Wie Nikolaj Nikiforow, der russische Minister für Fernmeldeangelegenheiten und Massenkommunikation, mitteilte, erschließen momentan die chinesischen Unternehmen aktiv den russischen Markt. Die Zusammenarbeit mit diesen Unternehmen soll in verschiedenen Bereichen ausgebaut werden, unter anderem bei der Entwicklung und Herstellung von Supercomputern.

Im Jahr 2015 werden in Ufa der SOZ-Gipfel sowie das Treffen der Staatsoberhäupter der BRICS-Länder stattfinden. „Für die russische IT-Industrie bedeutet dies eine Chance, einen eigenen Plan im Kontext des globalen Marktes zu erarbeiten und sich in Richtung einer multipolaren Welt zu bewegen", sagte Nikiforow.

Die Teilnehmer des Forums diskutierten unter anderem Möglichkeiten, auf US-amerikanische Software zu verzichten und stattdessen eigene Entwicklungen in Computersysteme zu integrieren. „Die nationale Unabhängigkeit ist ohne Basiskomponenten der IT-Industrie wie Datenbankverwaltungssysteme und Software nicht möglich", erklärte der Generaldirektor des russischen Softwareentwicklers Relex Igor Bojtschenko. „Die vom Ausland geschaffenen Grundlagen werden uns zum Verhängnis", fügte er hinzu. Seiner Ansicht nach braucht Russland eigene Technologien, weil die Entwicklung russischer Pendants von amerikanischen Produkten eher „quälend" verlaufe. Laut Natalija Kasperskaja, der Leiterin des Unternehmens InfoWatch, erklärten russische Entwickler sich bereit, eigene Technologien zu entwickeln und so den Importersatz voranzutreiben Bei vielem müsse aber von null begonnen werden, was sich auf Auftraggeber, die bis zuletzt die Produkte aus den USA bevorzugten, nachteilig auswirken werde, merkte Kasperskaja weiter an.
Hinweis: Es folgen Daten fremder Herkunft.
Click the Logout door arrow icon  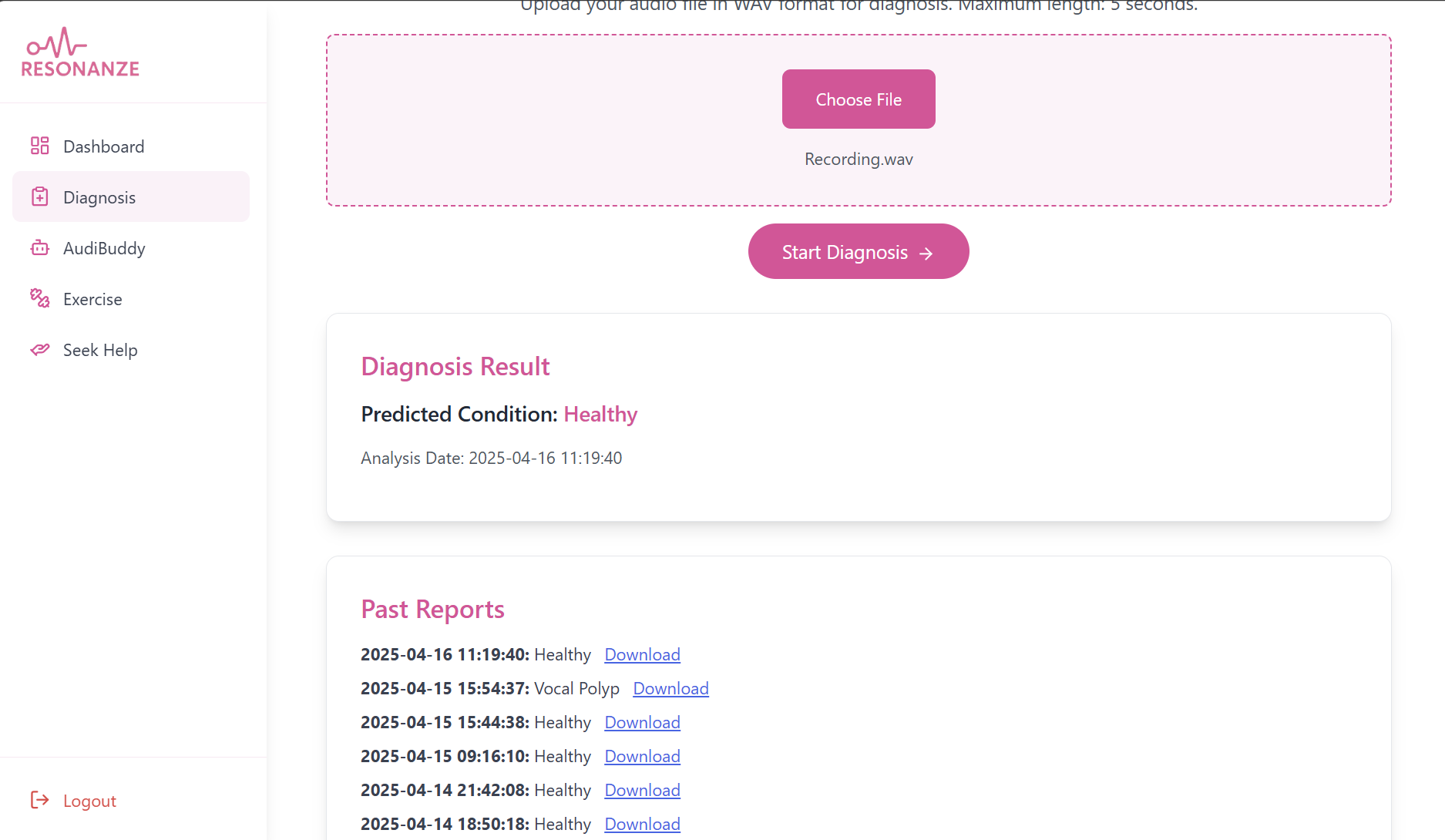click(x=39, y=800)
Insbesondere private Raumfahrtunternehmen werden die Schwierigkeiten, die es im Bereich der Mikroelektronik gibt, zu spüren bekommen. So arbeitete der Satellitenhersteller Dauria Aerospace bis zuletzt mit ausländischen Komponenten. Die russischen Komponenten sind auf Geräte mit einem Gewicht von mindestens 100 Kilogramm ausgelegt – das macht einen Einsatz in kleineren Geräten unmöglich. Allerdings würden seit Kurzem bereits einige Komponenten in Russland hergestellt, sagte Nikolaj Wedenkin, Direktor für Projektmanagement bei Dauria Aerospace.

 

Russland und EU betreiben weiterhin gemeinsam Forschung

Trotz der Sanktionen können Russland und die EU-Länder auf dem Gebiet der Forschung weiter zusammenarbeiten, was ein gutes Fundament für die Zukunft bildet. Diese Meinung vertritt auch der Leiter der Wirtschafts- und Wissenschaftsabteilung der deutschen Botschaft in Russland Wolfgang Dik.

Seinen Angaben nach laufen momentan 100 russisch-deutsche Programme an Universitäten und Hochschulen beider Länder. Diese „sanktionsfreie" Zone und die Partnerschaft in diesem Bereich sollten weiter ausgebaut werden.

Sergej Tschernyschew, der Exekutivdirektor des Zentralen Aerohydrodynamischen Schukowskij-Instituts (ZAGI), das sich mit der Entwicklung neuer Technologien im Bereich der Luftfahrt beschäftigt, bestätigte, dass Russland und die EU weiterhin Informationen austauschen werden. Forschungsinstitute würden auch weiterhin zusammenarbeiten und Daten austauschen, noch bevor Technologien kommerzialisiert werden und auf den Markt kommen.